One more aisle with no sign of her and I assumed she’d gone. Irritated with myself for having to now backtrack to grab all the things I’d passed, I spun my cart around and nearly collided with her’s.

“Shit,” I said.

“Again?” she asked, lifting her foot and looking at the bottom of her shoe. When those eyes of hers met mine again, she was pursing her lips as if trying to stop from smiling.

She was quick, I’d give her that.

“Well,” I said. “So much for my valiant efforts to avoid you.”

And so much for showing her how unbothered I was.

“I thought if I waited it out in the bakery department long enough, you’d surely be gone by now.” She glanced down at her cart. “Instead, you’re still here and I apparently have no self-control.”

I looked into her cart now too and couldn’t help myself. I grinned at the three packages of different flavored donut holes sitting in the basket of her cart alongside one small bunch of bananas and a bag of pasta. Seems she too might have been a little distracted. I wanted to say something funny, but the image I’d seen of her and Alex Clarke this morning flashed in my mind and I was instantly no longer amused. My smile disappeared.

“Can we call a ceasefire while we’re here?” I asked, all business now. “I’ve missed half the things on my list and I’m starving.”

“Same,” she said, and then lifted her hand, made a finger-gun, and holstered it. With a little grin she turned and walked away while I tried and failed not to check out her ass, remembering that red thong from the picture online.

“Get it together, man,” I whispered to myself, and then headed down the aisle in search of cereal.

Chapter 10

Lior

“I’m getting too old for this,” I said to my friend Lane, as we sipped glasses of Prosecco at the bar and watched her girlfriend Greta try to twerk on the dance floor surrounded by a dozen of her closest friends.

“Dear god,” Lane said, covering her eyes as she laughed. Greta had zero rhythm. “Make it stop.”

Lane worked in the upper echelons of Dior. We’d met years ago and became instant friends due to her naughty humor and infectious laugh.

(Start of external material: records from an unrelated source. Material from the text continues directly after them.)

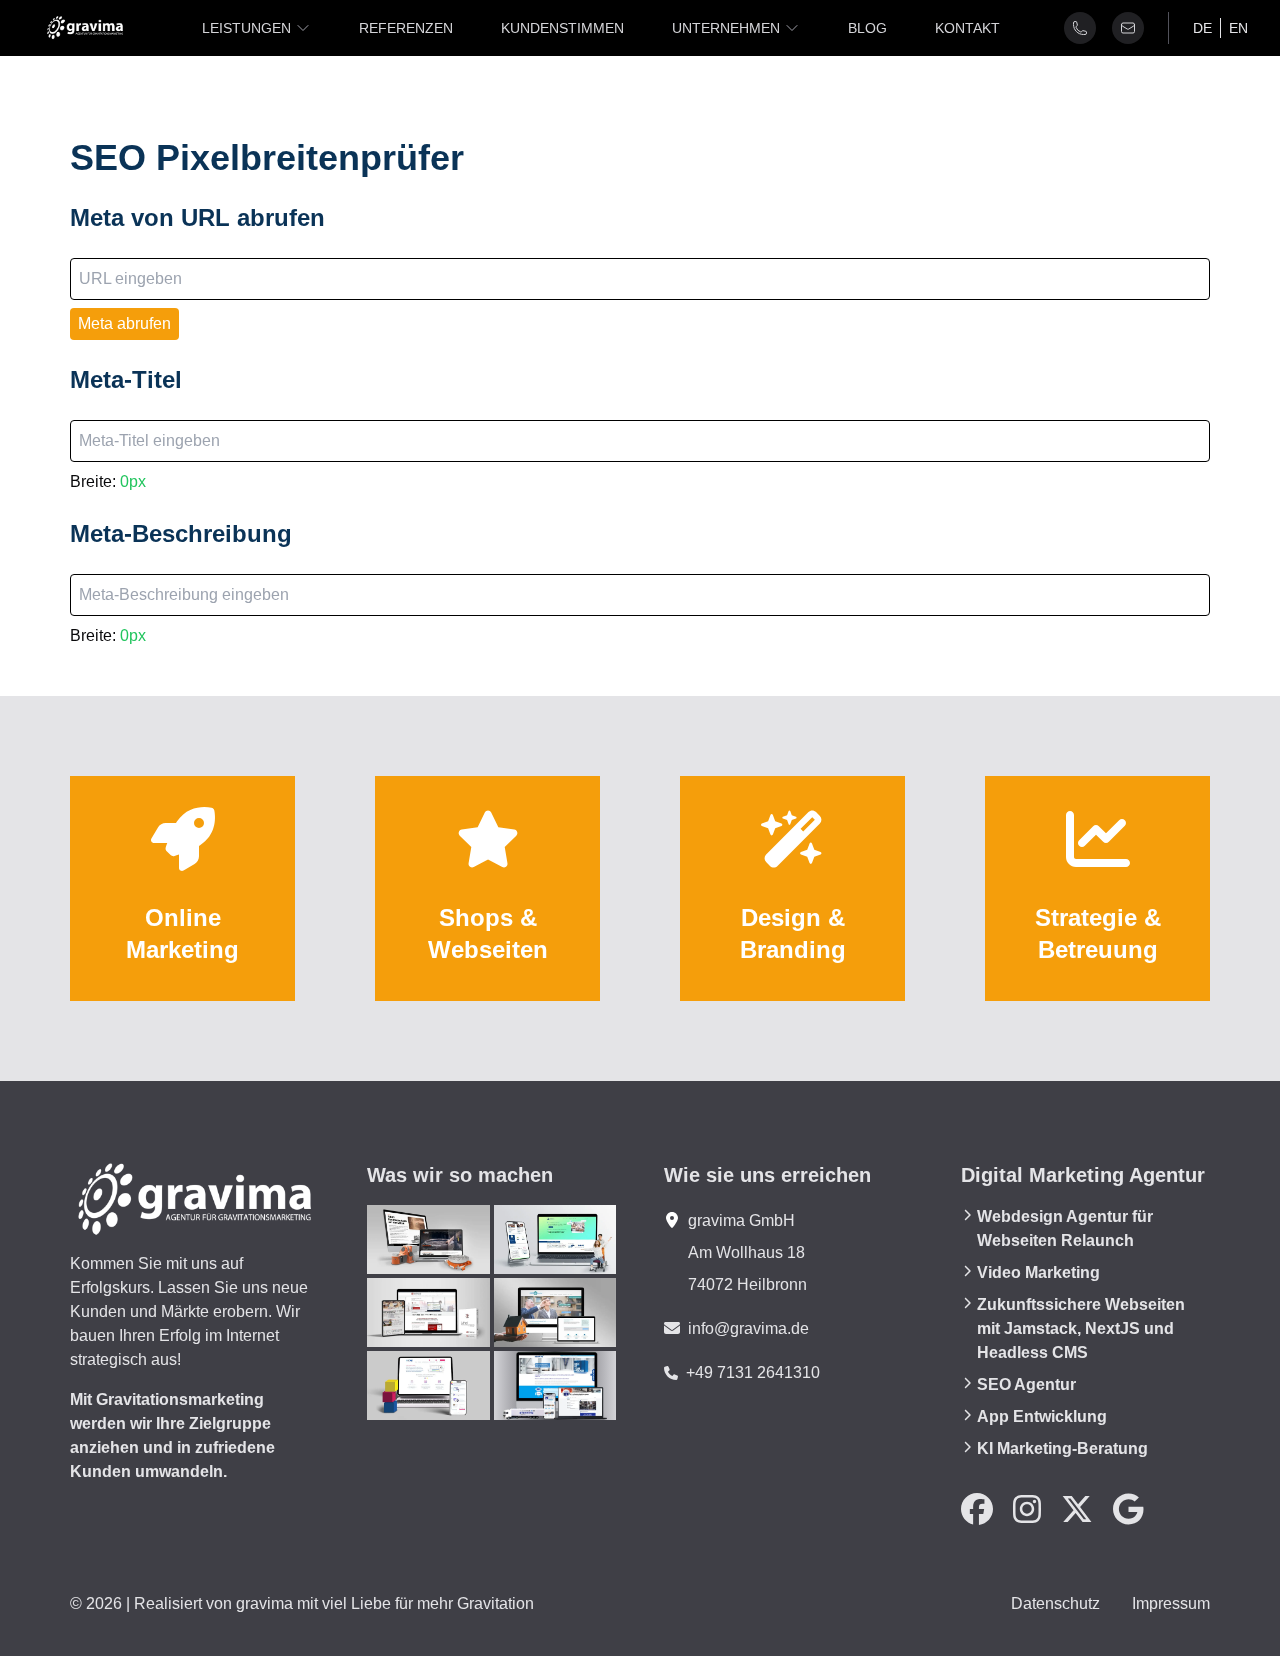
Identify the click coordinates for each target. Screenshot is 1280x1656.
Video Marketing (1038, 1272)
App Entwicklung (1042, 1416)
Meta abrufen (124, 323)
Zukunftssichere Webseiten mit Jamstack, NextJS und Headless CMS (1081, 1328)
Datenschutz (1055, 1603)
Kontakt (967, 28)
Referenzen (406, 28)
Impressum (1171, 1603)
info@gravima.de (748, 1328)
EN (1238, 28)
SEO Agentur (1026, 1384)
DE (1202, 28)
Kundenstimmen (562, 28)
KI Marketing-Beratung (1062, 1448)
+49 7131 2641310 (753, 1372)
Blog (867, 28)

When I’d gotten the invitation in the mail for Greta’s birthday, to be held at a popular nightclub they were renting out, I’d immediately texted, “Whyyyyyy?”

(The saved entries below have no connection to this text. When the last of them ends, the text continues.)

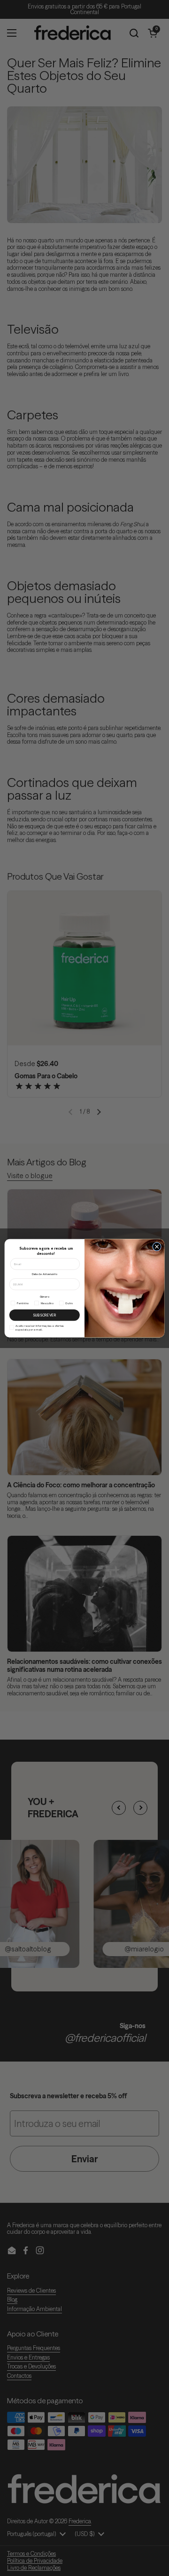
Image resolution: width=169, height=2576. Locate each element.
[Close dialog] (157, 1247)
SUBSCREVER (44, 1314)
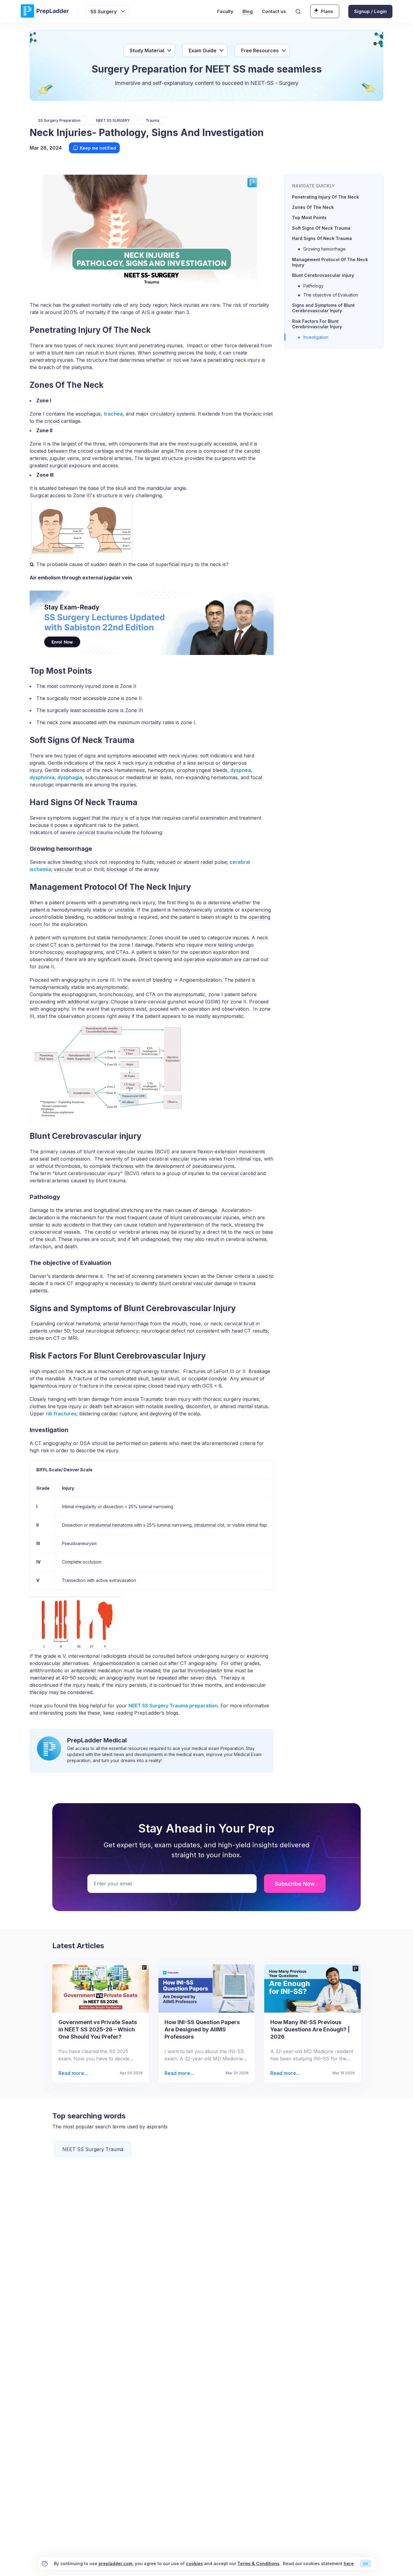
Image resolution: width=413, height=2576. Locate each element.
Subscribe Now (295, 1884)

Followed, of course, by a yes.

“She’s turning thirty,” Lane had explained when she’d called rather than texted back. “And thought it would be fun to see her twenties out in the same way she saw them in. At least, I hope that’s all this is, and not a cry for help or an early mid-life crisis.”

There were at least a hundred people in attendance. They included a handful of Lane’s friends from the industry, and then ninety of Greta’s closest pals.

I recognized several people from gatherings at Lane and Greta’s house over the years, but most were strangers who were trying and failing not to stare at me, and so I’d found a safe spot at the far end of the bar and wasn’t surprised at all when Lane joined me. While she was happy to do whatever Greta wanted, clubs had never been her scene.

“Is it over yet?” she asked. “I swear I’ve already lost ten percent of my hearing and three brain cells just by being here.”

“I mean, one might argue you lost those brain cells when you agreed to this party.”

“How could I deny her? Look how happy she is!”

I looked to the dance floor again where Greta was now bouncing up-and-down, her bobbed black hair swinging just slightly off-beat, a huge smile on her face.

“Is she drunk or high?” I asked.

“A little of both,” Lane said. “Maybe that’s what I need to get through this.”

“Stick to the alcohol,” I said. “Or you won’t want to get out of bed tomorrow.”

“You’d think it would get easier with age. Like we’ve trained for it or something. Why does it get harder?”

“That is the cruel twist of fate, my friend. At least you look amazing.”